Evaluation of the relationship between neuropathic pain intensity and quality of sleep in adults with a spinal cord injury who exercise


Neuropathic pain affects approximately 60% of persons with spinal cord injury (SCI) and often impacts sleep quality. Exercise has been shown to independently influence sleep and pain among persons with SCI. However, it is unknown whether the frequency/intensity of exercise is differentially related to pain and sleep interference, and whether it moderates the relationship between these variables among persons with SCI. The purpose of this study was to compare neuropathic pain intensity and sleep interference among high versus moderate frequency and intensity exercisers.
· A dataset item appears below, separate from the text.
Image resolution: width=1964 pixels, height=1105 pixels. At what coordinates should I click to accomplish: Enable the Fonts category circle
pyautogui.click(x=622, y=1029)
High frequency/intensity exercise (HFHI) was operationalized as exercise performed by Paralympic athletes, whereas moderate frequency/intensity (MFMI) exercise was performed by recreational athletes. Fifty-two participants were recruited (HFHI, n=25; MFMI, n=27; Mage= 38±11.8 years) and interviewed over the phone using the International Spinal Cord Injury Basic Pain Data Set (v2.0). Independent samples t-tests were conducted to compare pain intensity and sleep interference between groups. Pain intensity was significantly higher for HFHI exercisers (p=0.032). No significant difference was observed for sleep interference (ps>0.5). Pearson's correlations were computed to assess the relationship between these variables. Both groups demonstrated a positive correlation between these variables, but the strength of the relationships differed (HFHI, r=0.15, p=0.52; MFMI, r=0.37, p=0.07). Results suggest that the frequency/intensity of exercise may not be related to neuropathic pain and sleep interference, but it may influence the relationship strength between these outcomes. Research should focus on developing controlled exercise protocols to ascertain whether varying levels of exercise can impact neuropathic pain and sleep quality among adults with SCI.